**ACTION ITEM:** Return the lines below in which the string "symbol" occurs.

[Pixel coordinate grounding data]
────────────────────────────────────────

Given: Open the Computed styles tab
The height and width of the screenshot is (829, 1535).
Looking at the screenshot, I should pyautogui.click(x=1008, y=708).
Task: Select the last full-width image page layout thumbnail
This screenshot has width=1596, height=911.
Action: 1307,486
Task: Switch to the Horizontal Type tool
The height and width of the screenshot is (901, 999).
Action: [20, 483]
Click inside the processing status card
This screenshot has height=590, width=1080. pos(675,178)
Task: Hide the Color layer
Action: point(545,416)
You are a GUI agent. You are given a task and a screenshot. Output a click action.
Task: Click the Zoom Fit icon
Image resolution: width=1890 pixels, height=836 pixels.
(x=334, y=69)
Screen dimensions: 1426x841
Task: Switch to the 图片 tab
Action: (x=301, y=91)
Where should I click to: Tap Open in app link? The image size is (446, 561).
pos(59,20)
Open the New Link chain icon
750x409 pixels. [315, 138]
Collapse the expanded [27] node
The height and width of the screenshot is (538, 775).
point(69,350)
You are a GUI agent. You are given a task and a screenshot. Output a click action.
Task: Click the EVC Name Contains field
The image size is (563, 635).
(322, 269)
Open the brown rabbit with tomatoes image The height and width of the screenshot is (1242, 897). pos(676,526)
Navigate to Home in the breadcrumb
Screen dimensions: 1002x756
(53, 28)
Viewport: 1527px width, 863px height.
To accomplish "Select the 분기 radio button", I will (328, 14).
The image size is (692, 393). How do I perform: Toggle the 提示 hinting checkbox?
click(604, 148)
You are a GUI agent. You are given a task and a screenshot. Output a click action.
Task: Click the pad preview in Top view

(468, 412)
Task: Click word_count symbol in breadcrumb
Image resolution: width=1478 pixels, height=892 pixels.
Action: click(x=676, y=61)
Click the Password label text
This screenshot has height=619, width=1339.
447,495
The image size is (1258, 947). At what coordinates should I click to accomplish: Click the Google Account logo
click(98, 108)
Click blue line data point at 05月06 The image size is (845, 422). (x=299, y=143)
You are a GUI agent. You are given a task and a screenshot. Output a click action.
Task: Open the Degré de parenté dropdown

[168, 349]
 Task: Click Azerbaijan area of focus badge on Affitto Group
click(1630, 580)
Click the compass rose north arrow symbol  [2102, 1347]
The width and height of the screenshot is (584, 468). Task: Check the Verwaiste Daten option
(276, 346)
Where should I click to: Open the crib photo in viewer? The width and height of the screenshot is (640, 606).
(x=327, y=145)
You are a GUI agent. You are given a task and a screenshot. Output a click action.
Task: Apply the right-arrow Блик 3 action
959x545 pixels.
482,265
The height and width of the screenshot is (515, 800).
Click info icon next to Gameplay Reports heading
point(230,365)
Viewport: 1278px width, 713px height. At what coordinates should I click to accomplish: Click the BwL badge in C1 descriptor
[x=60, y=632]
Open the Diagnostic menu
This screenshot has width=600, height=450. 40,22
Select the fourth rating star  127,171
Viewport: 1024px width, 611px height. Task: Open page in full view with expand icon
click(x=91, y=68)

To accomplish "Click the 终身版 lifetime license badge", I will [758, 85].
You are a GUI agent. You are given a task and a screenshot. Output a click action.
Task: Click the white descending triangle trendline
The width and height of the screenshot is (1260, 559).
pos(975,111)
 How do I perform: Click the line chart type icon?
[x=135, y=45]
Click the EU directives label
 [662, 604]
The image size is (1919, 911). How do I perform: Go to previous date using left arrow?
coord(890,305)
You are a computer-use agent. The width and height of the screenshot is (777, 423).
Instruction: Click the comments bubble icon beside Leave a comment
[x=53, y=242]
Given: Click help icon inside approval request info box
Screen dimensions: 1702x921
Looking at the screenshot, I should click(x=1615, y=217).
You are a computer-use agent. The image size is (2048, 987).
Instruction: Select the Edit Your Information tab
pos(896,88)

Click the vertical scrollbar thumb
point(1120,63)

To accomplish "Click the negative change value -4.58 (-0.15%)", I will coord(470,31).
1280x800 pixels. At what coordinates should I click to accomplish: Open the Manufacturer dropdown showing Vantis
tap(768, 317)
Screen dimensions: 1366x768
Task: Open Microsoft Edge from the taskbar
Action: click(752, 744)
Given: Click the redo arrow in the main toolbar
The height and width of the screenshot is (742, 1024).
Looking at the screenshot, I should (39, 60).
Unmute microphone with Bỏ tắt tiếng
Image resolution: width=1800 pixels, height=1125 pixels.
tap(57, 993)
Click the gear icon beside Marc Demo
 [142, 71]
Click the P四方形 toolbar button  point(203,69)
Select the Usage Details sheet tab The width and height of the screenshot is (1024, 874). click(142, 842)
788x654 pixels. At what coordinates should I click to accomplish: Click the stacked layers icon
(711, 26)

────────────────────────────────────────

**ANSWER TO THIS PROBLEM:**
Task: Click word_count symbol in breadcrumb
Click the compass rose north arrow symbol  [2102, 1347]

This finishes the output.